Christian Czapek macht das Umsetzen leichter

Dass das Rad am Rollstuhl Segen und Fluch zugleich ist, erkannte Christian Czapek schon in jungen Jahren: Für die Fortbewegung ist es unerlässlich, für den Menschen immer wieder ein Hindernis. Die Lösung des Problems fand der Ingenieur erst im Alter. Seine Erfindung ist so patent, dass sie über die Szene hinaus für Furore sorgt. Manche Nutzer schicken Czapek aus Dankbarkeit jetzt Selbstgebackenes.

An einem Abend vor fünfzehn Jahren sagte Christian Czapek zu seiner Frau: »Ich habe da eine Idee, ich gehe noch mal kurz ins Atelier.« Dort am Reißbrett verbrachte er die ganze Nacht. Als er sich um sechs Uhr morgens ins Bett legte, hatte Czapek die Erfindung seines Lebens gemacht: das teilbare Rad. Zu seiner Frau sagte er nur zwei Silben: »Ich hab’s«.

Hinter Christian Czapek lag ein sehr langer Weg. Bereits in seinem Studium beschäftigte sich der spätere Ingenieur und Designer mit dem Thema Rollstuhl. Damals fuhr er – obwohl körperlich nicht eingeschränkt – sogar ein Vierteljahr selbst mit einem Rollstuhl, um die Probleme direkt zu erfahren. Und davon gab es mehr als erwartet: »Manchmal war es schrecklich:
Ich kam irgendwo nicht rein oder von einem Bürgersteig nicht runter.«

Immer im Weg

Zu dieser Zeit, Anfang der 1970er Jahre, entwickelte er mit zwei Kommilitonen und unterstützt von seinem Lehrer, dem Stardesigner Luigi Colani, einen selbstaufstehenden Rollstuhl. Darin konnte man ganz normal sitzen, sich aber auch angurten und mittels einer Spindelhydraulik aufrichten, um so beispielsweise höhere Regale zu erreichen. Oder eine Liegefläche daraus machen, um so einfach ins Bett hinüberrollen zu können. Das Gerät wurde patentiert, doch Czapek stellte bald fest: »Der Rollstuhl ist toll, aber das Rad immer wieder im Weg«.
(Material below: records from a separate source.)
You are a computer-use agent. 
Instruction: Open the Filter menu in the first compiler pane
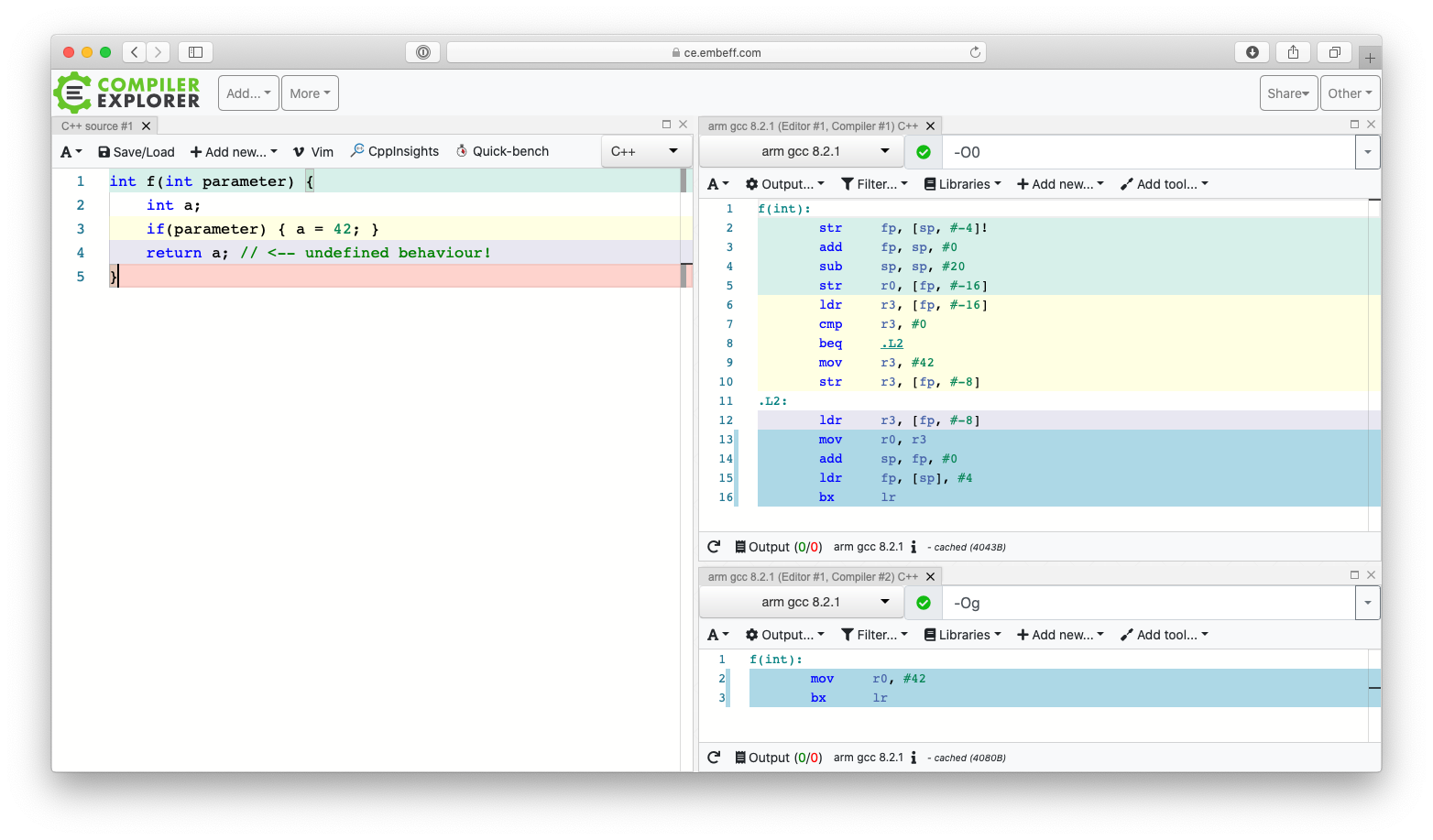[873, 183]
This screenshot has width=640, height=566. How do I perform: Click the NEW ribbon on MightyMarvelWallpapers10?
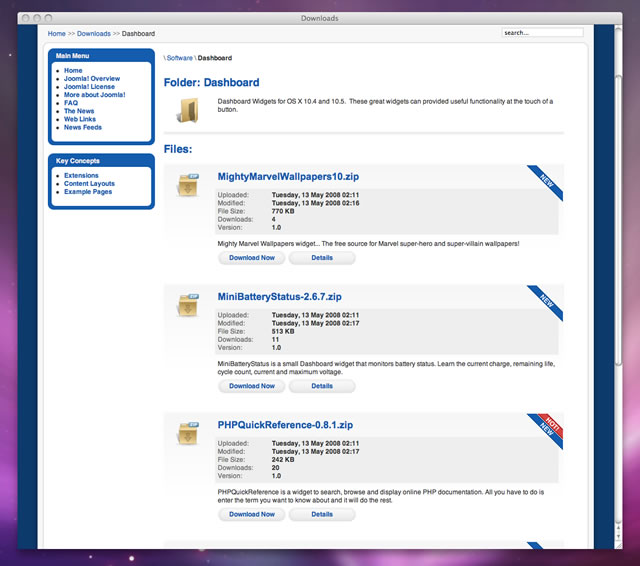coord(548,180)
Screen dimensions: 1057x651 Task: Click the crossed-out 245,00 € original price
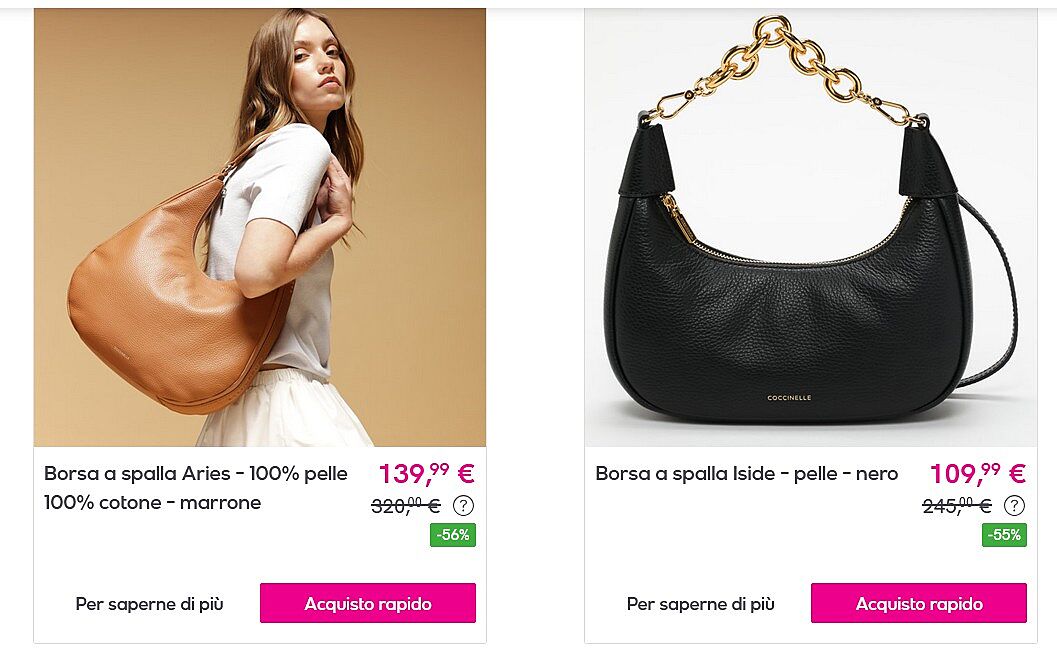(957, 505)
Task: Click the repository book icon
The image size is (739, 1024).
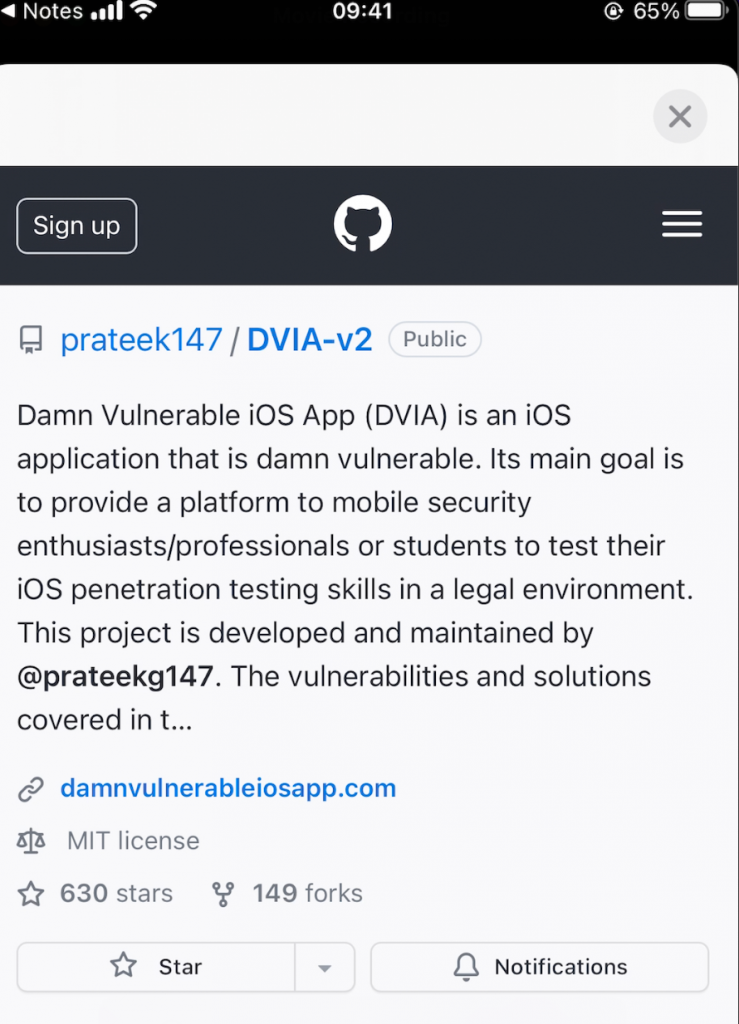Action: coord(31,341)
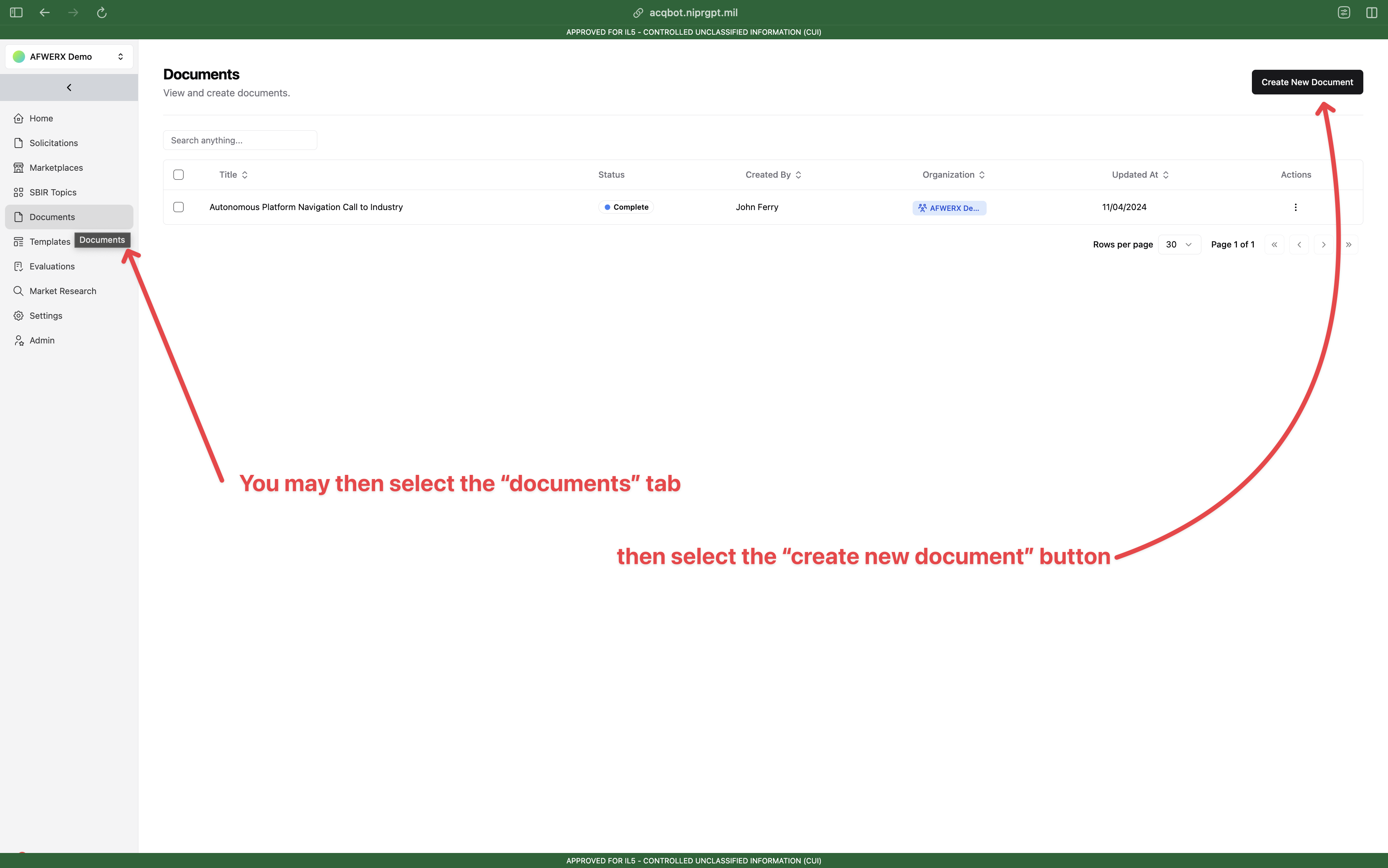This screenshot has width=1388, height=868.
Task: Open the Marketplaces storefront icon
Action: click(x=19, y=168)
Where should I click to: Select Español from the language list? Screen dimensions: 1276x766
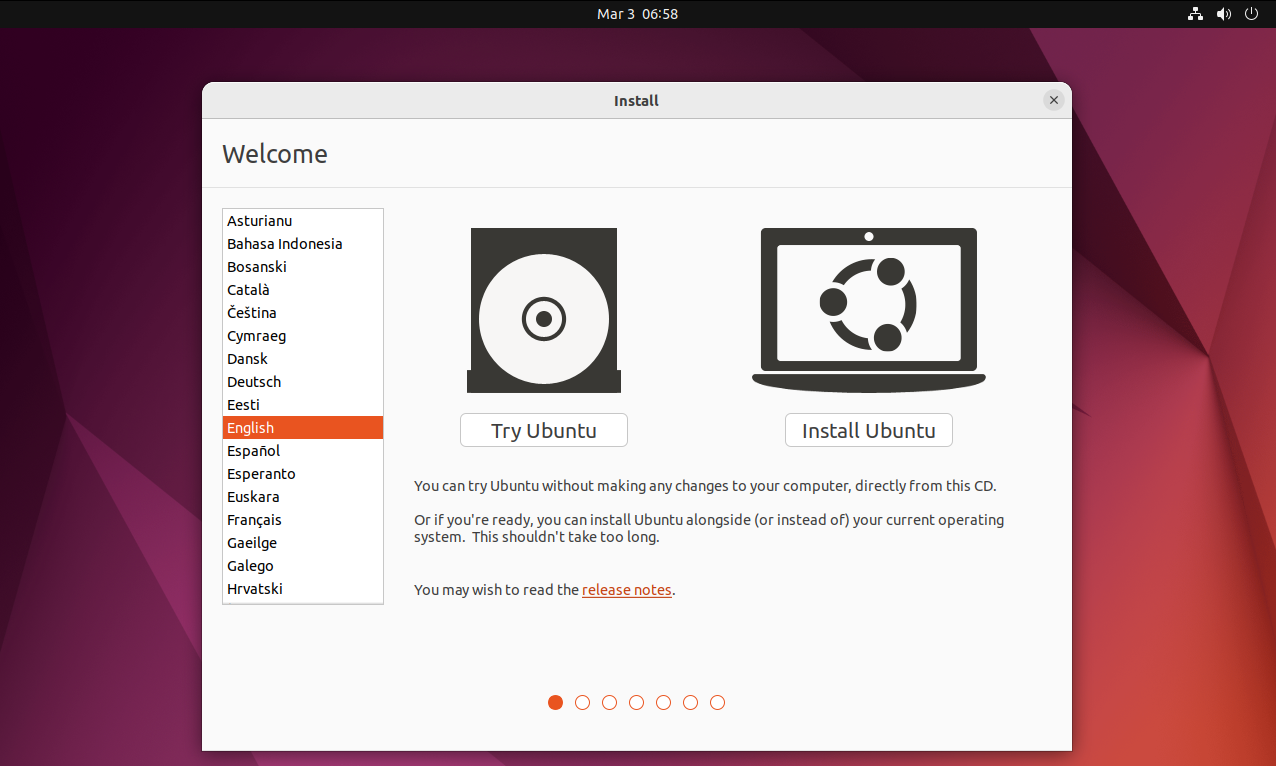coord(253,451)
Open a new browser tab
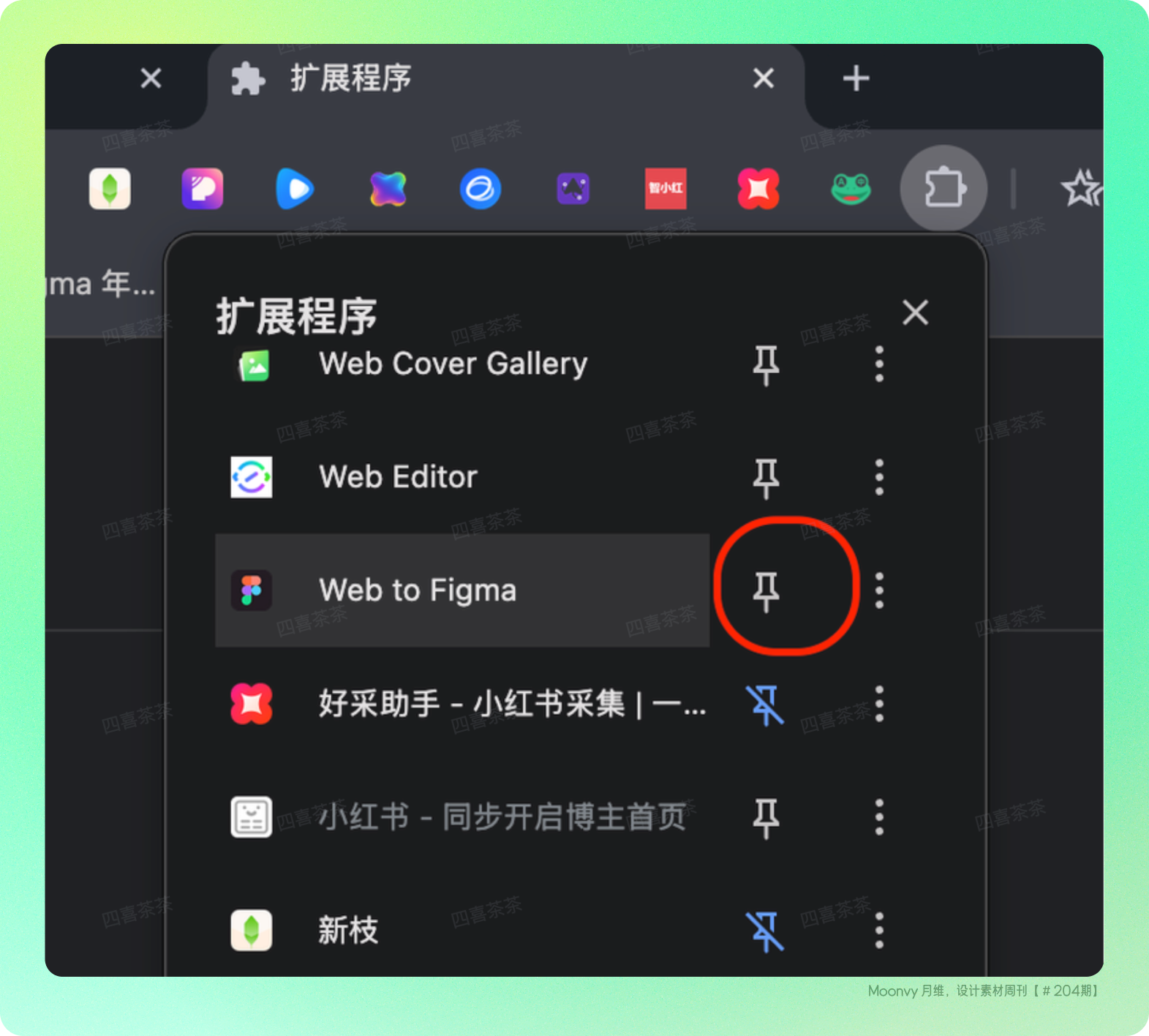Viewport: 1149px width, 1036px height. pos(856,79)
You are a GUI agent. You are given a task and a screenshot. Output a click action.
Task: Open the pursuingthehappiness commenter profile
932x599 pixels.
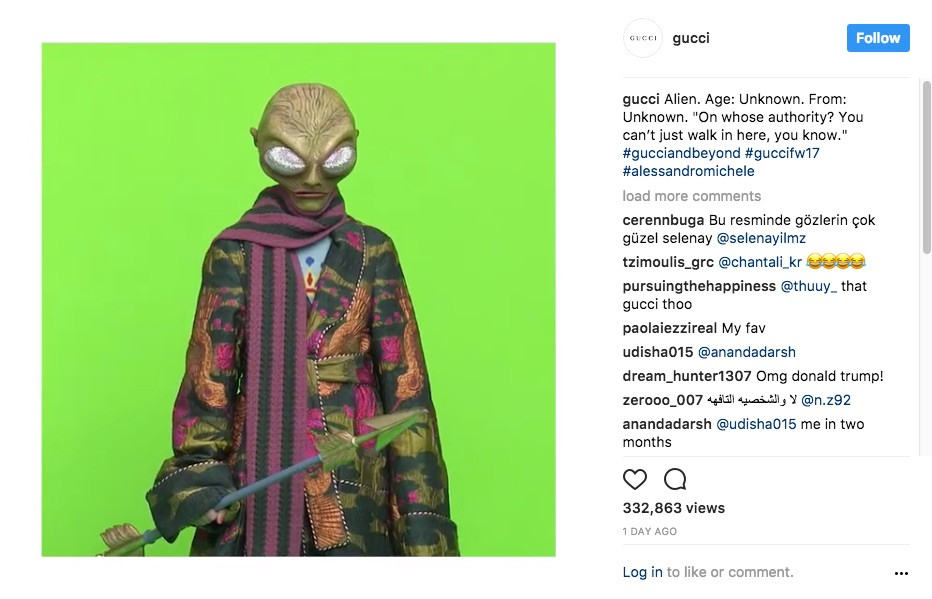coord(699,286)
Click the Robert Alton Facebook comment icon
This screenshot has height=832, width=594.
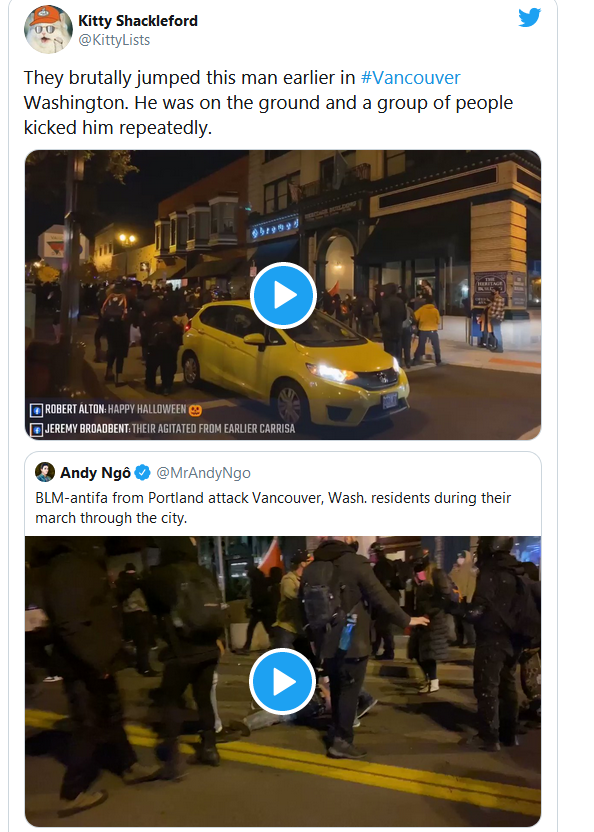pos(36,410)
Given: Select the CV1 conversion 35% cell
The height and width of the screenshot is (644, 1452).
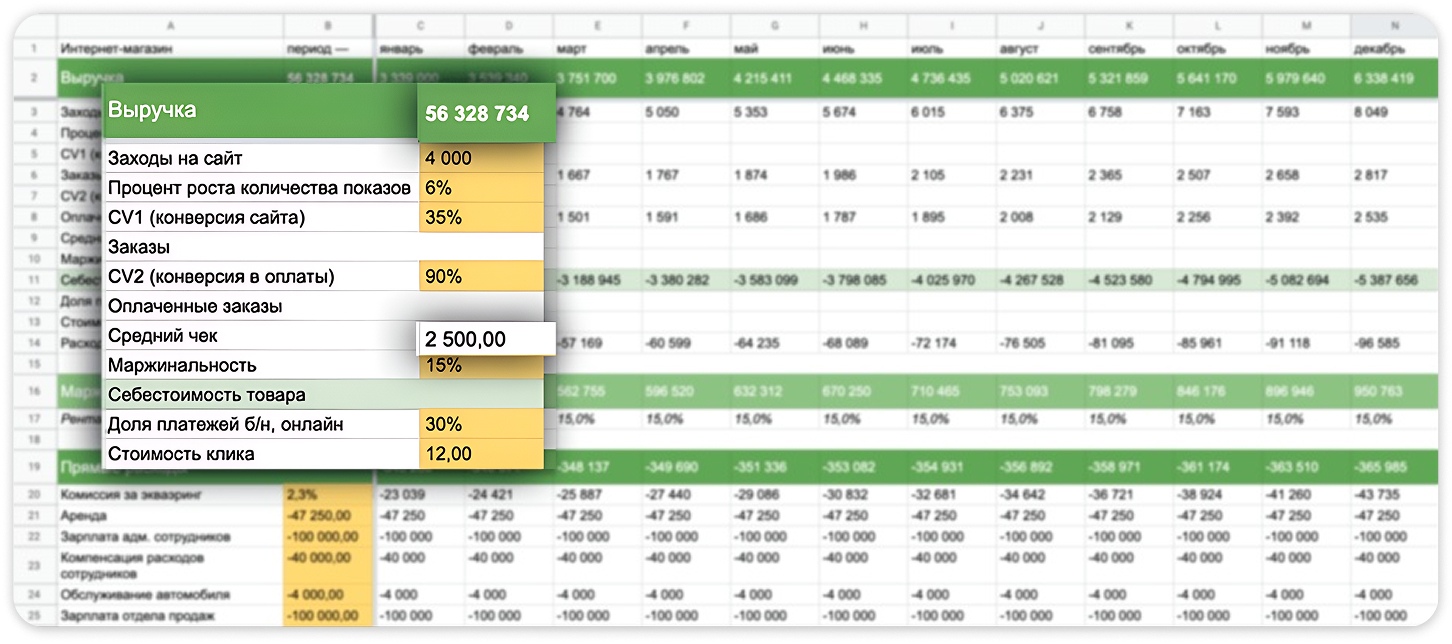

»Welch eine Erleichterung, ließe sich das Rad einfach wegzaubern«

Denn so unerlässlich es für die Fortbewegung von gelähmten Menschen ist, im täglichen
Leben bildet das Rad auch eine Barriere – ein Ärgernis, seit es den Rollstuhl gibt. Jedes Umsetzen erfordert eine aufwändige Prozedur: nach vorne kippen, heben, drehen, absetzen. Auch für eine möglicherweise helfende Person ist der Transfer eine Kraftprobe, die den Rücken extrem belasten kann.

Ein Viertel weniger

Welch eine Erleichterung wäre es für alle Beteiligten, ließe sich dieses störende Rad zwischendurch einfach wegzaubern – oder zumindest ein Teil davon. Man müsste nur ein Segment geschwind herausnehmen und wieder einsetzen können, von dieser Lösung war Czapek überzeugt. Und sie würde Millionen von Menschen das Leben erleichtern. Der junge Ingenieur experimentierte, entwarf, zersägte und tüftelte. Am ersten Modell erforschte Czapek, wie sich ein Viertel des Rades herausnehmen und wieder fest einsetzen lässt. Zwar bot die Aussparung ausreichende Bewegungsfreiheit, aber die Konstruktion blieb instabil: »Ein Rad auseinanderzunehmen und dann wieder stabil zusammenzufügen – fast unmöglich.« Zumindest, wenn man es viertelt.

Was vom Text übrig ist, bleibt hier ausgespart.